ROCKWOOD – He’s mean and doesn’t particularly like women, nor game wardens. He was wearing a 10-point headpiece when last seen, and not anxious to have those antlers hang over the fireplace at some Elks Club.
This morning, the second day of the yearly moose hunt, he is listed in the most-wanted file. No mug shots available. Nor fingerprints. But there are witnesses who’ll gladly testify that this creature is an ungrateful woods tenant, and that’s no bull.
How come, you ask?
Warden Michael Favreau left his snug little patch on the planet, The Boundary Cottage on the Maine-Quebec International Boundary, and flipped on his voice box, the radio, en route to Raymond’s Store at Northeast Carry. Kim Lynch, who works for the Land Use Regulation Commission out of Greenville, had come across a bull moose lassoed to something and she was asking for help.
The radio transmission was scratchy, but Mike knew Kim Lynch wasn’t trying to make a hair appointment. Mike determined that Kim was north of Elm Pond.
Well, parishioners, Warden Michael Favreau did indeed locate Kim Lynch and sure as you’ll need warm mittens this winter, he’d read her scratchy account of a “bull moose tied up!”
“I discovered that Kim found a live bull moose that had done battle with a game pole that had a one-half-inch thick rope still tied to it. Somehow, the moose had gotten his antlers tangled in this rope and, in trying to free himself, succeeded only in twisting himself tighter.”
The locale was at a back country hunting camp.
The moose had dragged the entire framework a short distance from the facility, then fetched up the poles and could not get free. Each time the animal lifted its giant head, the A-frame-type building moved.
So how does one go about releasing a full-grown, mad-as-hell moose thonged tightly to someone’s answer to the Ritz Carlton north of Elm Pond, Piscataquis County? The same careful way one would attempt to tame a 1,000-pound gorilla, I’d guess.
Michael asserts releasing this bull proved to be a trifle touchy. “His situation had not left him in the best of moods. He demonstrated displeasure whenever we tried to approach him. He apparently blamed us for his predicament.”
Like the prepared Boy Scout, Mike carried a sharp knife and attached it to the end of a long pole. Between Mike and the pole, there was a 2-foot wide tree. He attempted to saw away at the rope nearest the animal’s antlers and to show appreciation of this emergency care and treatment, the moose suddenly and powerfully jerked his head upward and broke the rope free from the pole.
Mike and Kim fully expected the ungrateful bull would go dancing off into the bush singing, “Born free….” Not so. The bull chose to remain and stand his ground. A distance of 4 feet and a 2-foot tree separated the two principals, Mike and the moose. The moose would bend down and drink water that he hadn’t been able to reach before.

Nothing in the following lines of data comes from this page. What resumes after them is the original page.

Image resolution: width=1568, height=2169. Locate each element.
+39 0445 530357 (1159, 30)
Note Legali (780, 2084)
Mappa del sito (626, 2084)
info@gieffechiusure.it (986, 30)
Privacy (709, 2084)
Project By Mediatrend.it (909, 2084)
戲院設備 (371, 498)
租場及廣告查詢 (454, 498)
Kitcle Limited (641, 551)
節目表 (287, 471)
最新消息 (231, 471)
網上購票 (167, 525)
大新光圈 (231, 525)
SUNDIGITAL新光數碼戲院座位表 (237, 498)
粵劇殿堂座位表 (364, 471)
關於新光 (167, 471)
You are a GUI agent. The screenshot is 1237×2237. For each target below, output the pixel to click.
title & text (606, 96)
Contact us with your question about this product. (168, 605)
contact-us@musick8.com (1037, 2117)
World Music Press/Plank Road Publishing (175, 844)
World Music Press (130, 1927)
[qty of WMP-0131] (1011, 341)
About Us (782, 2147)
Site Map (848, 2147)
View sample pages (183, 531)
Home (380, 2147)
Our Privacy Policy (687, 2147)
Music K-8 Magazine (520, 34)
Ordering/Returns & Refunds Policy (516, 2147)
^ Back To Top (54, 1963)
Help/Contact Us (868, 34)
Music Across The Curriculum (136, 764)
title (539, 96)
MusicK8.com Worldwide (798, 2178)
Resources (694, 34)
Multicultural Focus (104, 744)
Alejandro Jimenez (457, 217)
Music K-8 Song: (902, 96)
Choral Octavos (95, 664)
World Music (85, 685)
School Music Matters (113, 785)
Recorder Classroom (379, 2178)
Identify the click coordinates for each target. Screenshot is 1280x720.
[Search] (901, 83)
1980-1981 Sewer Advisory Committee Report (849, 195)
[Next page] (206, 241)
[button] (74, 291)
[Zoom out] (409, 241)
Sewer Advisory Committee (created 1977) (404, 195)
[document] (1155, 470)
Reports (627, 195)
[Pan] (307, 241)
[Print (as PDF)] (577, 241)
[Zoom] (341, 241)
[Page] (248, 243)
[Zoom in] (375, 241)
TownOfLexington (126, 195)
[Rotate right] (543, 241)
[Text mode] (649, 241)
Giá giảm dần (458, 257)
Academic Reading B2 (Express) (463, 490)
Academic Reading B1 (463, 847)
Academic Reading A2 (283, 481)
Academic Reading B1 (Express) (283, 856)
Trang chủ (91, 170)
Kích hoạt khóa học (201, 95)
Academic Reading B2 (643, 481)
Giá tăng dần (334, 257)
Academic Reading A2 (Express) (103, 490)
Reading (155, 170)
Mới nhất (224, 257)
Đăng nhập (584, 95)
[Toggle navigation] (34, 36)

“He became very agitated when I moved, even so much as my hand. This standoff continued for quite some time. He was a handsome devil, I must admit. Had a 10-point rack and I should know. I must have counted those points 30 times waiting for the thing to leave. He did, finally, but with a portion of the rope hanging from its rack and down over his face.”
Mike Favreau credits Kim Lynch and others by getting the moose to move off by yelling and throwing rocks.
“I’m reminding moose hunters in my territory if they shoot one and it has a deer collar, make certain it gets into the hands of the fish and wildlife department. And if someone bags a 10-pointer with a rope on its antlers, they can keep the rope.”
The moose is the largest big game animal on the North American continent. At all cost, do not invite one to your next church outing.
Years ago, driving along the road to his home in Mattawamkeag, William Suitter barely escaped serious injury when his car was savagely attacked by a mean bull. The giant of the woods didn’t like the looks of the two glaring headlights and charged the car with terrific force. He caved in one side, fenders and all, smashed the lights, and slammed the motor a crippling blow with its heavy antlered head. After beating up the car, the moose returned to the woods.
Another moose went berserk in North Sullivan and terrorized the town for several years. The moose, weighing well over 500 pounds, came out of the woods and galloped through town, crashed into parked and moving automobiles and sent people scampering from the streets.
This happened, also, years ago, and the late Clint Barrett, a grand old warden member, was forced to shoot it.
Anyway, Mike Favreau says if you get the 10-pointer wearing a rope tassel from its antlers, the rope is yours for the keeping.